Politics

Byrne and Business Prevail in Alabama Special

Former state Sen. Bradley Byrne defeated tea-party-backed candidate Dean Young in a special GOP runoff in Alabama’s 1st District on Tuesday, marking the first big win for more moderate Republicans in the fight for control of the GOP since the government shutdown.

With 91 percent of precincts reporting, Byrne led Young, 53 percent to 47 percent, according to The Associated Press.

The U.S. Chamber of Commerce and other business-oriented groups, such as TD Ameritrade founder Joe Ricketts’ Ending Spending PAC, spent hundreds of thousands of dollars in the final days of the contest to ensure a Byrne victory.

The win sends a message to the tea party that business groups are willing to play in GOP primaries to send more pragmatic, business-minded Republicans to Congress.

The special election between Byrne and Young had flown mostly under the radar in recent months. Rep. Jo Bonner resigned to take a job with the University of Alabama system, leading to the special election.

However after several tea-party-aligned House members irked business groups by nearly leading the country to a credit default last month, the race became a microcosm of the fight for control of the GOP.

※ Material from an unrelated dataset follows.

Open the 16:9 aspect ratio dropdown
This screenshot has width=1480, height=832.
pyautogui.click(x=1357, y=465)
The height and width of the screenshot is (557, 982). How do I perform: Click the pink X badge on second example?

Byrne came in first out of a crowded nine-candidate field in the Sept. 24 GOP primary. But he did not pass the 50 percent threshold needed to win the election outright. Young wrangled the socially conservative, evangelical base of Republican voters in the district to take the second-place spot.

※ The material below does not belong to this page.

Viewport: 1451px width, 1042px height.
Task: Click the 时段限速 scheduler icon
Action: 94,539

Young motivated his base with his sharp-tongue opposition to homosexuality and his

and his outspoken nature on the campaign trail as he touted himself as a “Ted Cruz congressman.”

That excited base kept the race close throughout most of the runoff period. But the final push of spending by outside groups was too much for Young to overcome.

Byrne is now expected to coast to victory in the Dec. 17 general against Democrat Burton LeFlore in this deeply conservative district in southern Alabama. GOP presidential nominee Mitt Romney carried the 1st District with 62 percent in 2012.

Alabama’s 1st District is rated a Safe Republican contest by Rothenberg Political Report/Roll Call.